O deputado federal José Medeiros (PL) apresentou uma explicação 'inusitada' para as declarações que motivaram um pedido de cassação de mandato por quebra de decoro parlamentar. Segundo o parlamentar, suas falas durante sessão da CPMI do INSS não tinham como alvo a advogada Izabella Borges, mas seriam uma “reflexão literária” inspirada em Monteiro Lobato.
Leia também:
Medeiros minimiza embate entre Mauro e Eduardo Bolsonaro e joga culpa em 'narrativa' de Lula: "deve estar morrendo de rir”
“Eu disse o seguinte: que, de acordo com o livro ‘O Presidente Negro’, de Monteiro Lobato, existia um país chamado Banânia, e que tinha uns advogados que não defendiam o seu cliente, se preocupavam mais em aparecer e eram petulantes, que nem advogados de porta de cadeia. Embora bem preparados, foi isso que eu disse”, afirmou o deputado ao ser questionado.

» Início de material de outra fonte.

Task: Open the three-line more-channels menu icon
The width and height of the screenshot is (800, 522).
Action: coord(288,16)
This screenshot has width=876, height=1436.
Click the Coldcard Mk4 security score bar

Medeiros afirmou que não se arrepende das falas. “Eu estava falando de Banânia. Agora, se ela vestiu a carapuça, é outro problema”, declarou, antes de acrescentar que buscava valorizar a literatura nacional: “A literatura precisa ser levantada. Monteiro Lobato é um dos maiores escritores nossos. A gente tem que aproveitar o momento daquele para poder levantar a moral da literatura brasileira”.
O episódio ocorreu no dia 23 de outubro, durante sessão da CPMI que investiga supostas fraudes no INSS. Na ocasião, Medeiros se dirigiu à advogada Izabella Borges, que acompanhava uma depoente, chamando advogados de “porta de cadeia” e afirmando que “advogado de quadrilha não vai me fazer baixar o meu mandato. Eu represento o Estado. Cala a boca”.

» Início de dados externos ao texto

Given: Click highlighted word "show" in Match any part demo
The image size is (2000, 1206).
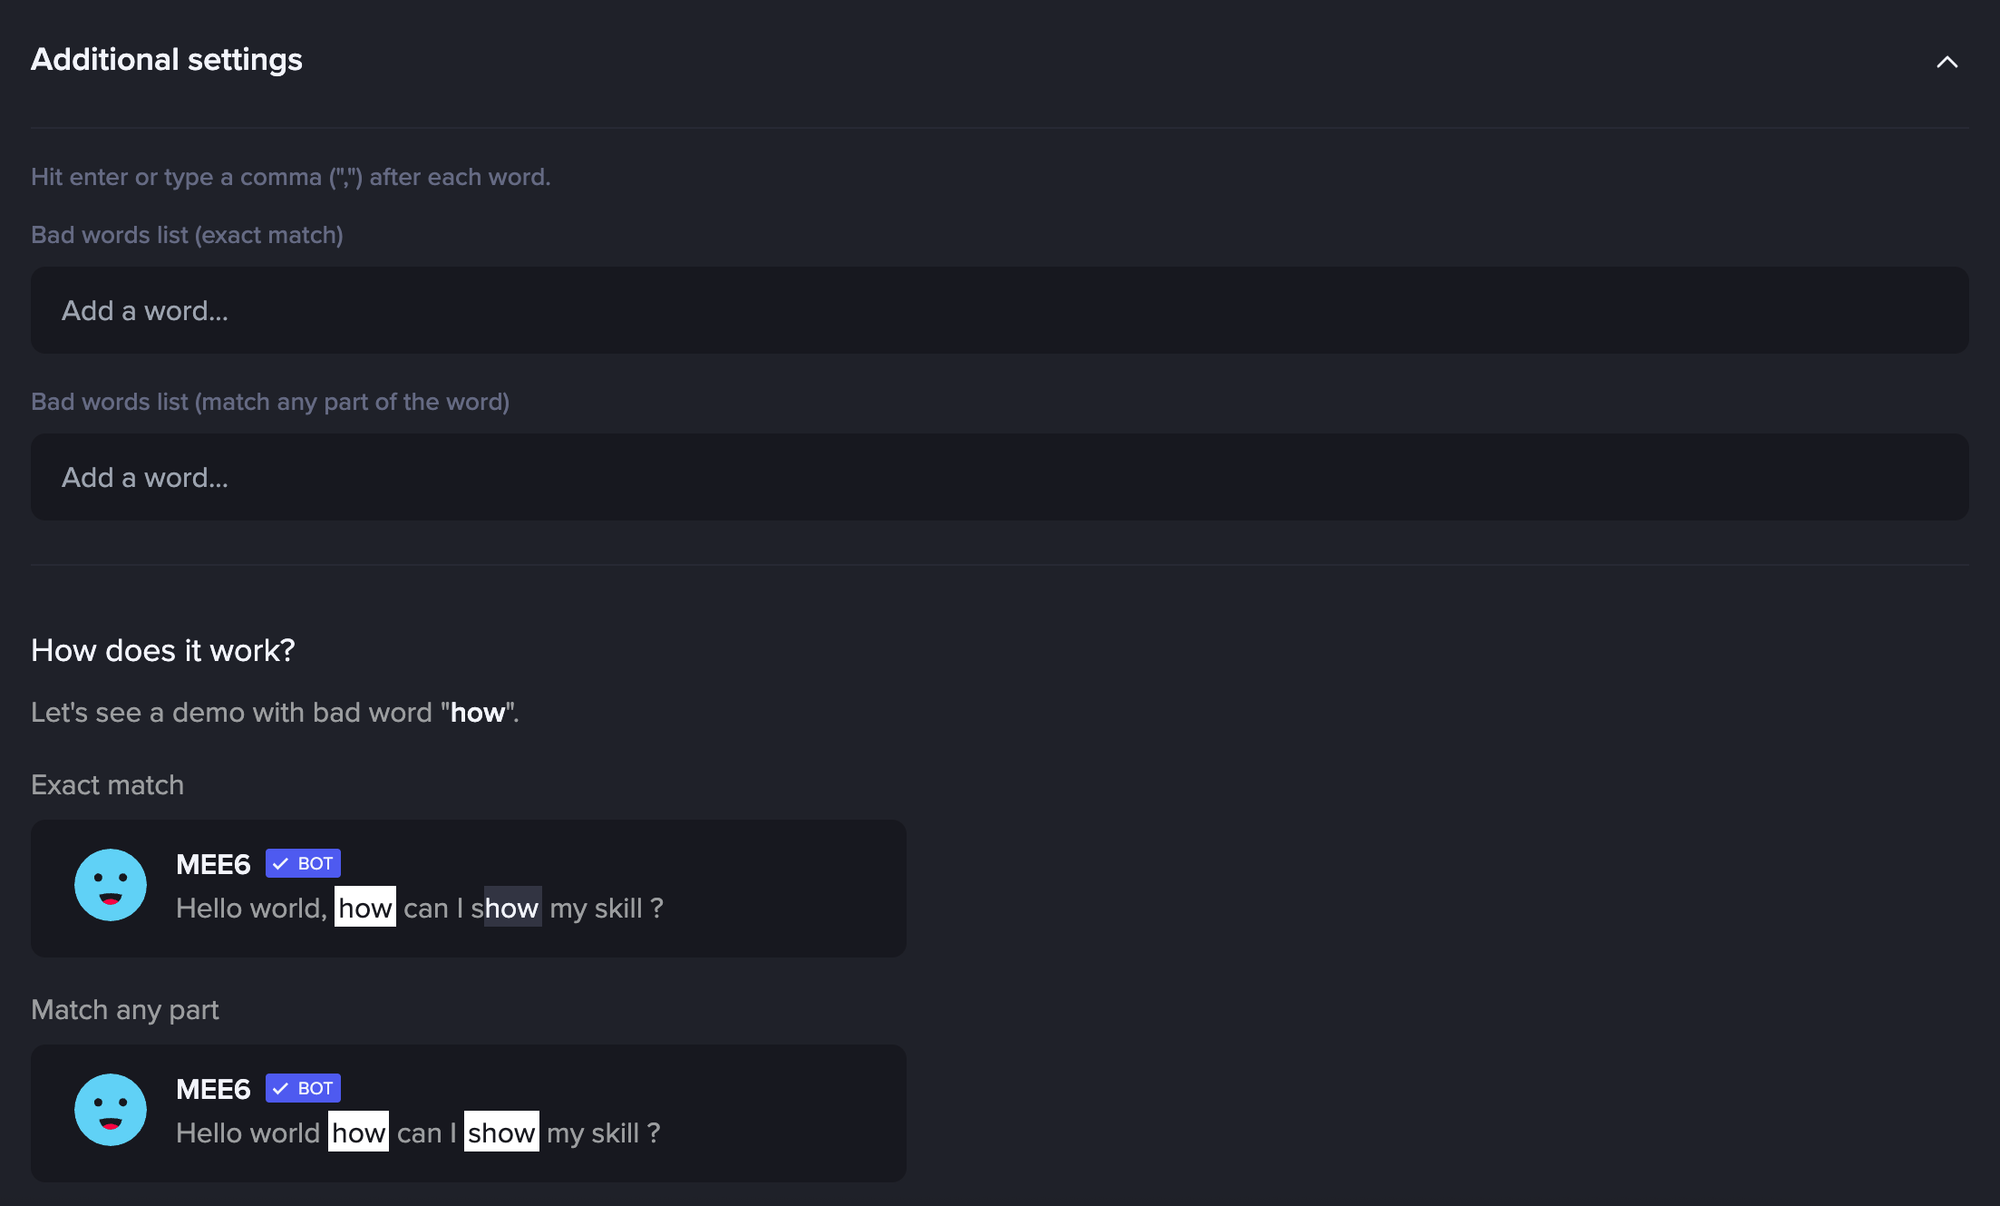Looking at the screenshot, I should point(501,1132).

As falas foram registradas em vídeo e repercutiram nacionalmente. Diante do episódio, o advogado Paulo Marcel Grisoste Santana Barbosa, de Mato Grosso, protocolou uma representação por quebra de decoro parlamentar no Conselho de Ética da Câmara dos Deputados, pedindo a cassação do mandato do parlamentar.
O pedido ainda passará por análise na Corregedoria Parlamentar, que tem prazo de 45 dias úteis para emitir parecer antes de um eventual envio ao Conselho de Ética e Decoro Parlamentar.